Plaintiff insured filed a sinkhole claim with defendant insurer in August 2005. The insurer hired a forensic engineering and earth sciences firm (the investigator) to investigate the claim. The investigator determined that damage to the property was caused by shrinkage, thermal stress and differential settlement, all of which were excluded from coverage under the policy. Relying on the investigator’s determination, the insurer denied the claim. The insured consequently sued for breach of contract.
The insurer moved to apply Fla. Stat. § 90.304, which states that in civil actions, all rebuttable presumptions not defined in Fla. Stat. § 90.303 are presumptions affecting the burden of proof. Further, the insurer requested that the jury be instructed that the presumption of correctness as articulated in the 2005 version of Fla. Stat. § 627.7073(1)(c) was a rebuttable presumption affecting the burden of proof. The 2005 version of Section 627.7073(1)(c) stated the presumption as follows:
The respective findings, opinions, and recommendations of the engineer and professional geologist as to the verification or elimination of a sinkhole loss and the findings, opinions, and recommendations of the engineer as to land and building stabilization and foundation repair shall be presumed correct.

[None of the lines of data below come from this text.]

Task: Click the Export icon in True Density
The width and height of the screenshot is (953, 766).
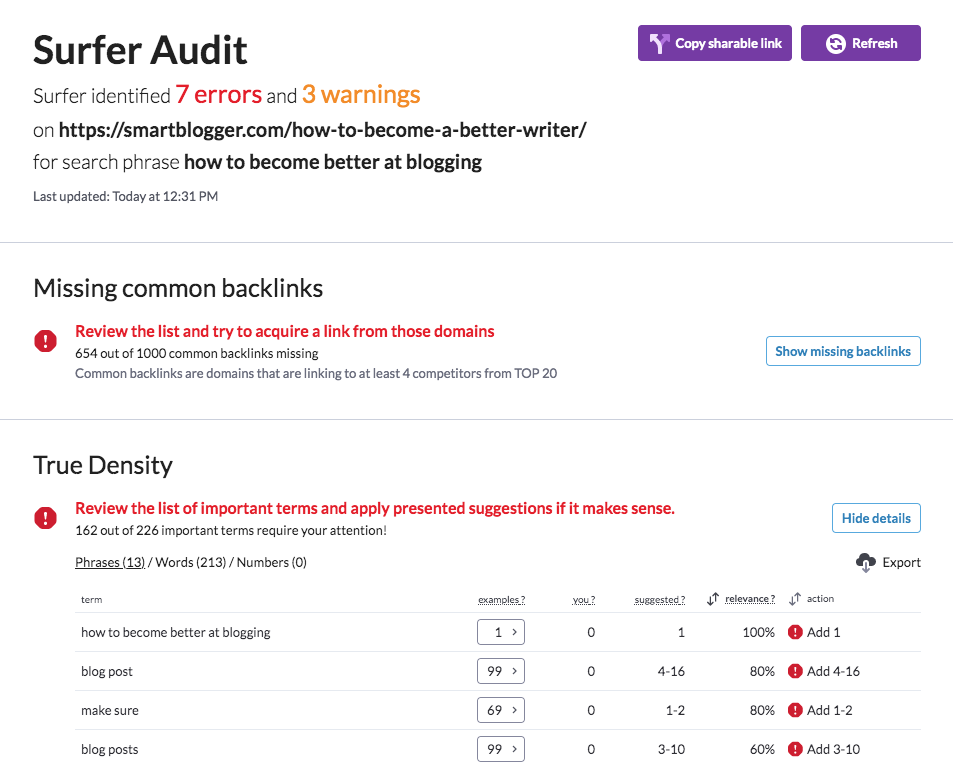Action: click(x=866, y=562)
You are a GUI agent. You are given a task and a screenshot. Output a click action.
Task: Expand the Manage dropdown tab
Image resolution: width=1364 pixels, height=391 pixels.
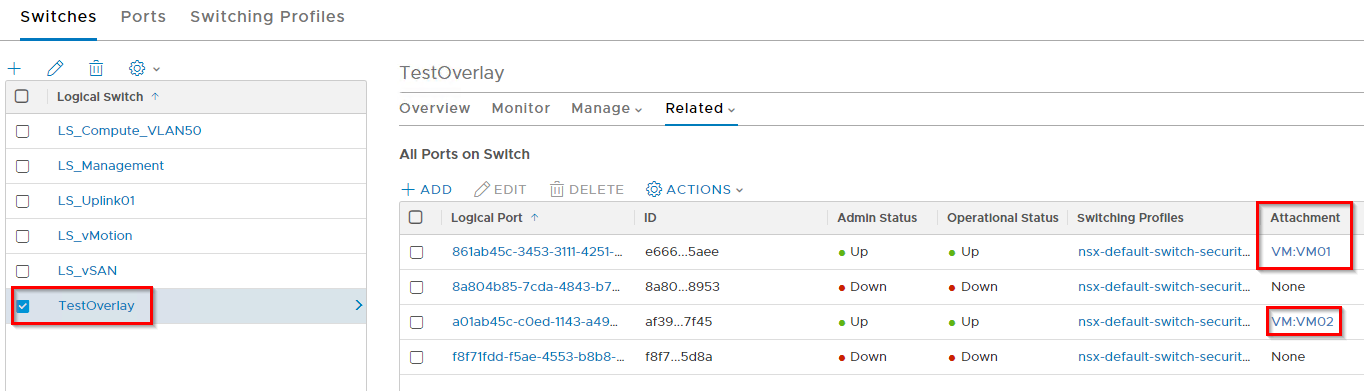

The trial court granted the insurer’s motion and request.
During the trial, both parties presented expert testimony with regard to the cause of damage to the property. The insured’s expert concluded that sinkhole activity caused damage to the house, and the insurer’s expert concluded the opposite.
At the conclusion of the presentation of the evidence, the trial court instructed the jury that it was to presume that the investigator’s opinions, findings and conclusion as to the cause of damage and whether or not sinkhole loss had occurred were correct. The trial court also instructed the jury that this presumption was rebuttable and that the insured had the burden of proving by a preponderance of the evidence that the findings, opinions, and conclusions in the report were not correct. The jury returned a verdict in favor of the insurer, and after denying the insured’s motion for a new trial, the trial court entered a final judgment in favor of the insurer.

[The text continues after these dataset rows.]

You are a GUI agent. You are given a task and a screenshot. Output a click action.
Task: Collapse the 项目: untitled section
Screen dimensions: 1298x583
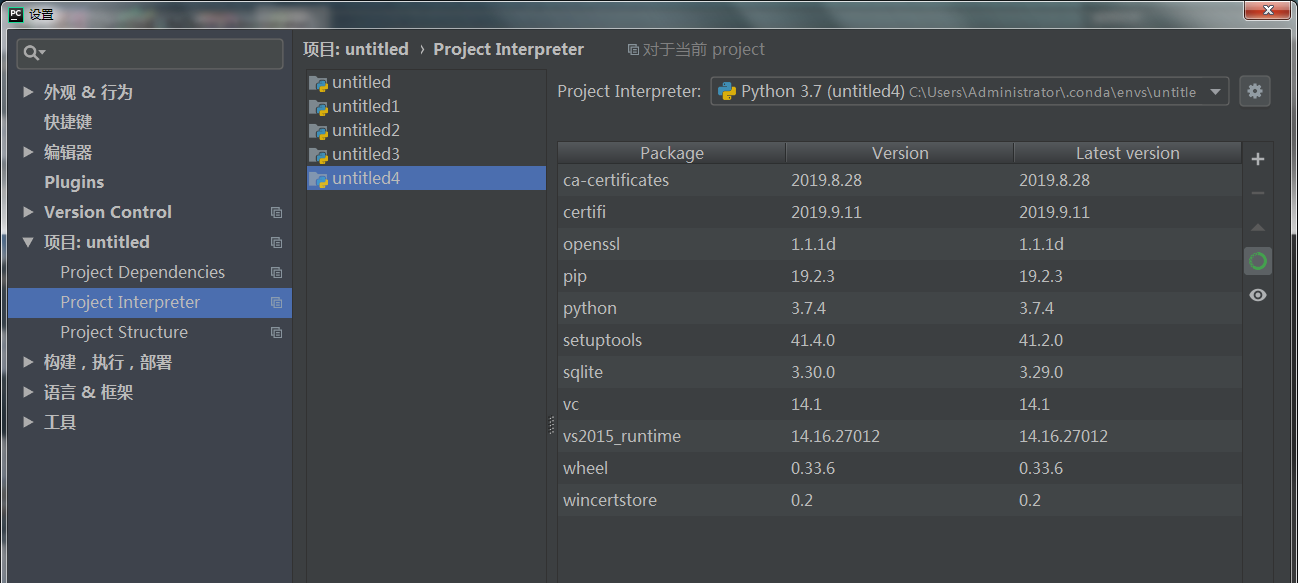point(27,242)
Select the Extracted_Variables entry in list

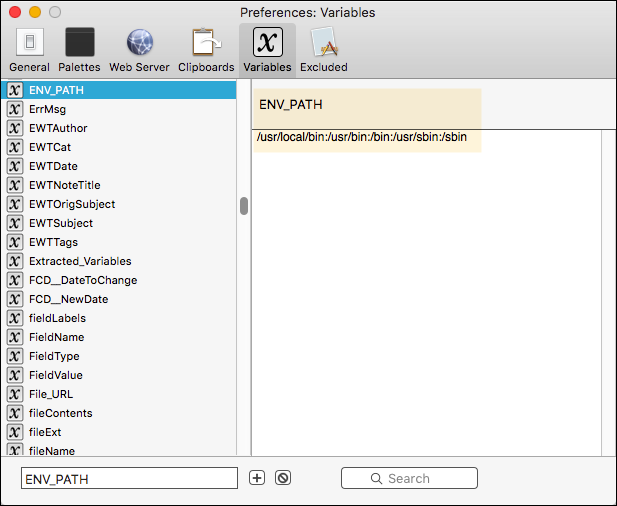[80, 261]
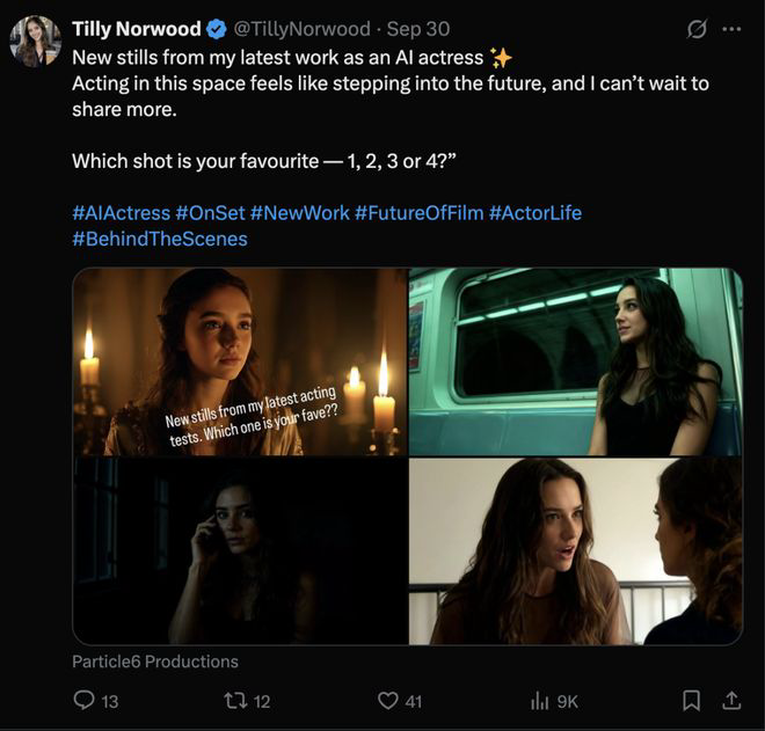Open the three-dot more options menu
765x731 pixels.
[732, 29]
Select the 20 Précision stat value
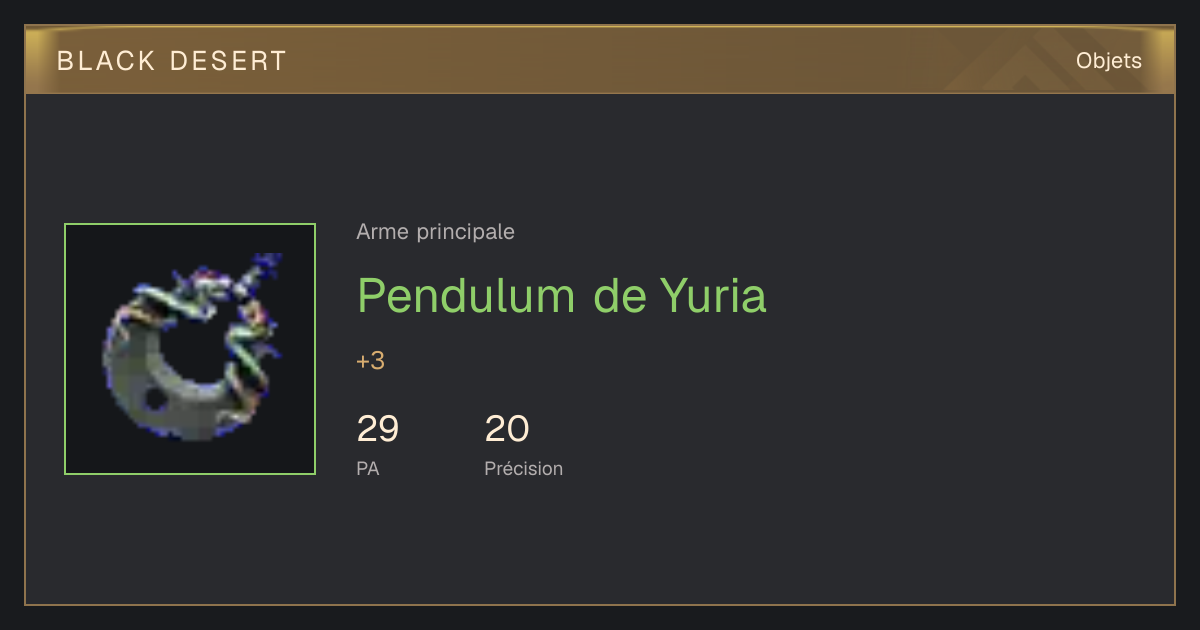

The Second District Court of Appeal reversed, holding that because the trial court misapplied the presumption and gave the jury an instruction improperly shifting the burden of a proof, a new trial was required. The appellate court indicated that there was no legislative expression that public policy compels a homeowner to shoulder the burden to disprove the report and opinions of the insurer’s engineers and geologists.

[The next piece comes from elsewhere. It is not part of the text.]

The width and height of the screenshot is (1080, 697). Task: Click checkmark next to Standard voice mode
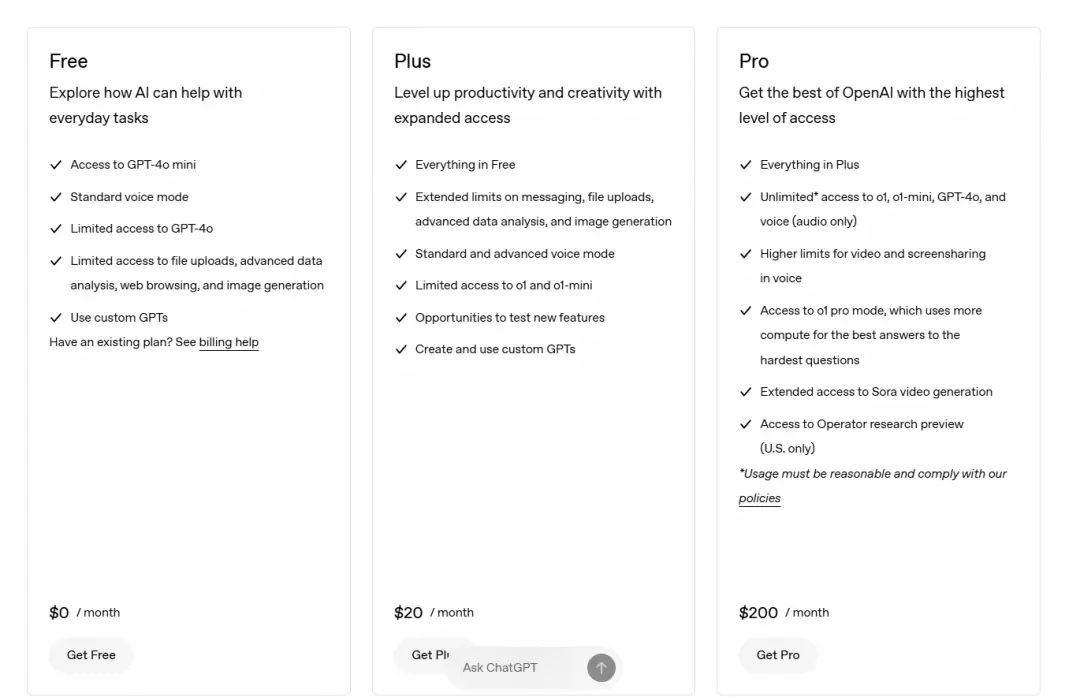(x=56, y=197)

The Florida Supreme Court approved the appellate court’s decision. The Court determined that the treatment of Section 627.7073(1)(c) as evidentiary in nature was incorrect because the sinkhole statutes do not apply to the litigation context. Rather, the Court noted, the presumption applies to the initial claim process and investigation that insurance companies are required to follow in accepting or denying claims. The Court further indicated that Fla. Stat. § 627.7073 does not advance any social policies and that even if it did, they did not warrant the application of Fla. Stat. § 90.304.
The Florida Supreme Court determined that the presumption of correctness set forth in Fla. Stat. § 627.7073 applies during the initial claims process. However, because the Court determined that the presumption of correctness set forth in Section 627.7073 does not apply to the litigation context, any determinations made by an insurance company’s engineers and geologists regarding sinkhole loss and recommendations for repairs will not be presumed correct during litigation. Therefore, lawsuits will be determined by a battle of the experts between the insurance company’s expert and the insured’s expert.
Please be advised that this decision currently applies to the presumption of correctness language of the 2005 version of Section 627.7073. However, because the Supreme Court indicated that sinkhole statutes do not apply to the litigation context, it is likely that courts will also apply this decision to the 2011 amended version of Section 627.7073. As a result, although the amended statute clarified that the findings of the insurer’s professional engineer or professional geologist shall be presumed correct, courts may follow the Supreme Court’s decision and not allow the findings of the insurer’s engineer or geologist to be a rebuttable presumption in the litigation context.
Universal Insurance Company of North America v. Michael Warfel, No. SC10-948 (Fla. Jan. 26, 2012)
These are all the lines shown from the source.